### WHAT YOU NEED TO DO
a) Please copy the stretch from "The opaque part" through "local lighting conditions." in the loft description below, word for word.
b) Answer these questions from the loft description below:
(i) How many LED lights backlight the luminous part of the ceiling?
(ii) What does the floating exhibition wall blend into on each side?
(iii) What does the opaque part of the ceiling consist of?

### SELECTION
-*-*-

The meandering walls frame an open a space that privileges long perspectives, with more sheltered corners and niches nestled in the curves. In this hybrid space exhibition areas merge into the living areas; a floating exhibition wall blends into library shelves on one side and into a display case on the other side. The client as collector had sought a space in which he could live comfortably while interacting with the many paintings, objects and books he has brought together over the years. The loft aims to merge life and art by facilitating these daily interactions, and by making clearer his own unusual way of seeing
Living with Books and Art by UN Studio
Field of Light
While the walls form a calm and controlled backdrop for the works of art, the ceiling is more articulated in its expression of this transition. By interchanging luminous and opaque, the ceiling creates a field of ambient and local lighting conditions, forming an organizational element in the exhibition and the living areas.
The opaque part of the ceiling consists of subtly arched elements that give a notion of an limitless ceiling which disguises the real height of the space
The luminous part of the ceiling is backlit by 18,000 led lights. This extensive membrane of light serves multiple purposes; it balances the proportions of the loft by creating an illusion of height, functions as unobtrusive space divider, and can be programmed to illuminate the space with various shades of light, from the coolest, most neutral daylight, to warmer tones. By interchanging between luminous and opaque, the ceiling becomes a field of ambient and local lighting conditions.

-*-*-

### RECORDED INFORMATION
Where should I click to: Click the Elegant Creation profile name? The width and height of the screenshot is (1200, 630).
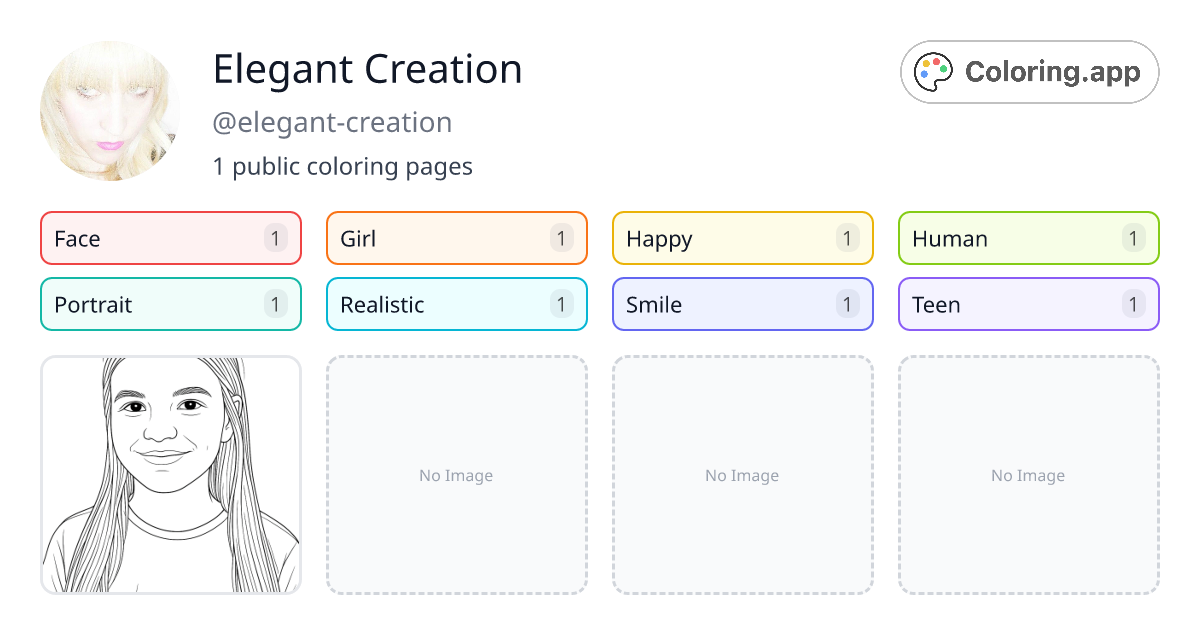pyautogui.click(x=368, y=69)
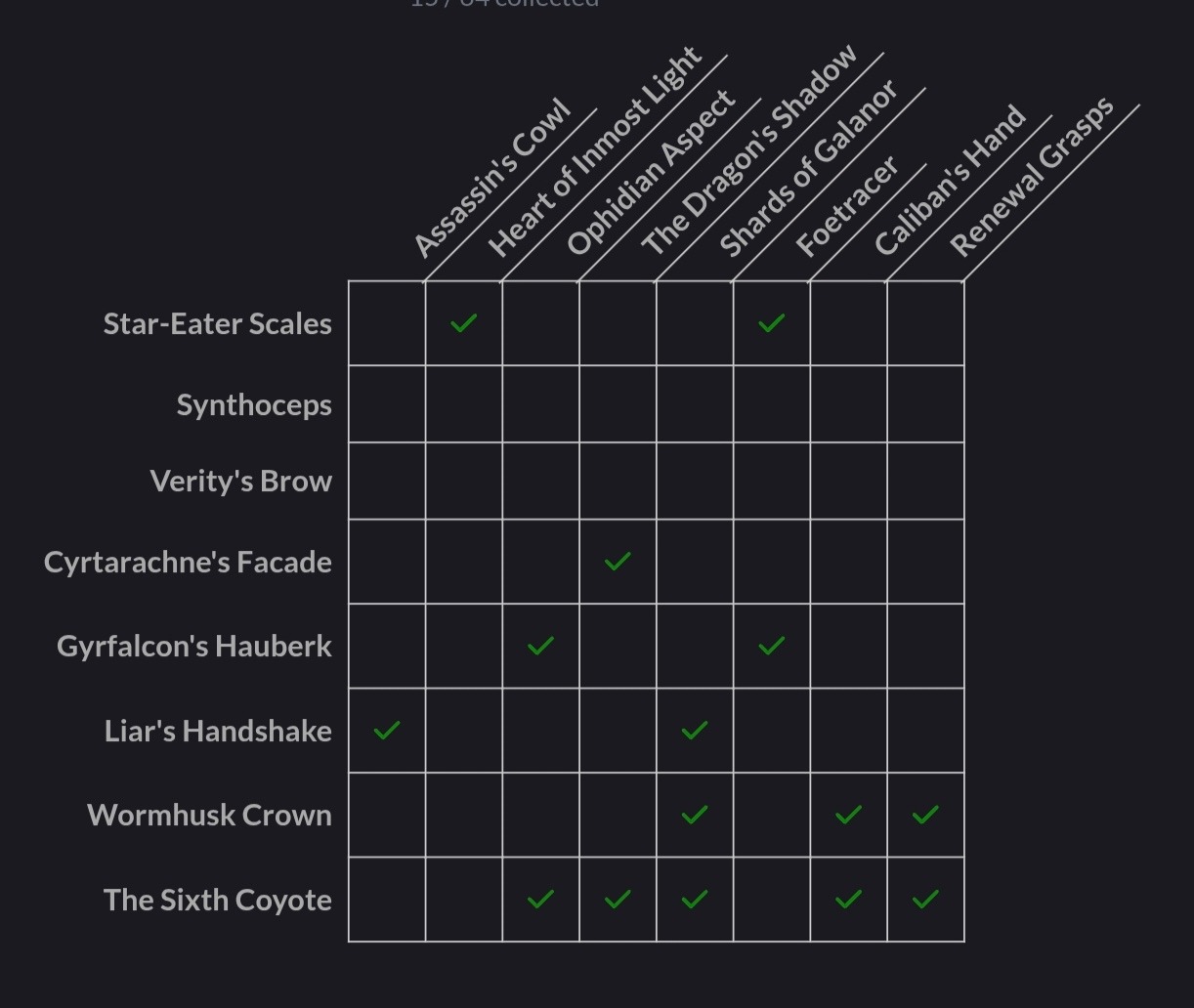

-*-*-

### ANSWERS FOR THIS EXERCISE
a)
The opaque part of the ceiling consists of subtly arched elements that give a notion of an limitless ceiling which disguises the real height of the space
The luminous part of the ceiling is backlit by 18,000 led lights. This extensive membrane of light serves multiple purposes; it balances the proportions of the loft by creating an illusion of height, functions as unobtrusive space divider, and can be programmed to illuminate the space with various shades of light, from the coolest, most neutral daylight, to warmer tones. By interchanging between luminous and opaque, the ceiling becomes a field of ambient and local lighting conditions.

b)
(i) 18,000
(ii) Library shelves on one side and a display case on the other
(iii) Subtly arched elements